§ **Task prompt**
Please rewrite the rows from the line containing "Given: Open the calendar icon in the sidebar" through the last row, swapping "calendar icon" for "schedule icon" and leaving everything else unchanged.

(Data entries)

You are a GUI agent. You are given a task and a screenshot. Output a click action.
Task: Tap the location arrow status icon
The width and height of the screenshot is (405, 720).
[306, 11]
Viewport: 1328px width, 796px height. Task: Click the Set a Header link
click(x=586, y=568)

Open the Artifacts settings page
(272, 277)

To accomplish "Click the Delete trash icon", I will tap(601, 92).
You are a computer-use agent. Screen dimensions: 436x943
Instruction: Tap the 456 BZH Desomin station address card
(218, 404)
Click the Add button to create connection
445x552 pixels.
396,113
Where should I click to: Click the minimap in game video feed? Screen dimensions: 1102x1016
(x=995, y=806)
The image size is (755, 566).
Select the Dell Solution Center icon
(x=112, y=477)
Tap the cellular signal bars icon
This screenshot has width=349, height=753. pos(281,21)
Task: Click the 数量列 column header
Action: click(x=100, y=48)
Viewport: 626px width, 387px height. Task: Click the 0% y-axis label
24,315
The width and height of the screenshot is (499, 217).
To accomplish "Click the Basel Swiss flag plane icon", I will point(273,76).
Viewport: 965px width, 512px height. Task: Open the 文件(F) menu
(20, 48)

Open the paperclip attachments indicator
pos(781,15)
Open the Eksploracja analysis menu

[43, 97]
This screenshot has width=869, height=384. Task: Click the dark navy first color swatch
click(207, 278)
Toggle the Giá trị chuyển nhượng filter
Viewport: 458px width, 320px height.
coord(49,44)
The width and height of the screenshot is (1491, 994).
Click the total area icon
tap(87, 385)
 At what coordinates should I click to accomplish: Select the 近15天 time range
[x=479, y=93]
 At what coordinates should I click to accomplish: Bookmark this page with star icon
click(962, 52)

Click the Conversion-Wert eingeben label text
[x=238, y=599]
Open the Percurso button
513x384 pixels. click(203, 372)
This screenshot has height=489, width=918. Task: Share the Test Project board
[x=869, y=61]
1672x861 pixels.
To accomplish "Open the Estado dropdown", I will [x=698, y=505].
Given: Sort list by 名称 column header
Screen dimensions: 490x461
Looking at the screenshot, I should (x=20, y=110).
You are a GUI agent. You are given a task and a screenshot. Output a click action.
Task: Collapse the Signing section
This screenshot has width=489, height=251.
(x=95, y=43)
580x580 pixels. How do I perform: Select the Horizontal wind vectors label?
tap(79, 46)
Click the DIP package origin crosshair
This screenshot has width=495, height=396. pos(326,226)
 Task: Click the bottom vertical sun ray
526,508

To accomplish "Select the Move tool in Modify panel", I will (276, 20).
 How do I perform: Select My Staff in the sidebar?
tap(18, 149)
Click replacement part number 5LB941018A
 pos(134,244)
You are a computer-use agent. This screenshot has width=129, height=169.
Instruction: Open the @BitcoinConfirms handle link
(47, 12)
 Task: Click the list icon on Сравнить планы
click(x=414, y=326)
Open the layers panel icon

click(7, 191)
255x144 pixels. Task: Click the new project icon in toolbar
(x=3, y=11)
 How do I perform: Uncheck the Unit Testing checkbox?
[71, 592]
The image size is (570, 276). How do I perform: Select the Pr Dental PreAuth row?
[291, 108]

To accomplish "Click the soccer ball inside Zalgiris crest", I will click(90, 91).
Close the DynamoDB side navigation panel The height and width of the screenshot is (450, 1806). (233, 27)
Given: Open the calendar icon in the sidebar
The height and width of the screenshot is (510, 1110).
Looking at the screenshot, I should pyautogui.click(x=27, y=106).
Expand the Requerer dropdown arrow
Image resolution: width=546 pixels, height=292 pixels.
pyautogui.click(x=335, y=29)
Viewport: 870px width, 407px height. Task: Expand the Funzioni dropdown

§ **Task output**
Given: Open the schedule icon in the sidebar
The height and width of the screenshot is (510, 1110).
Looking at the screenshot, I should pyautogui.click(x=27, y=106).
Expand the Requerer dropdown arrow
Image resolution: width=546 pixels, height=292 pixels.
pyautogui.click(x=335, y=29)
Viewport: 870px width, 407px height. Task: Expand the Funzioni dropdown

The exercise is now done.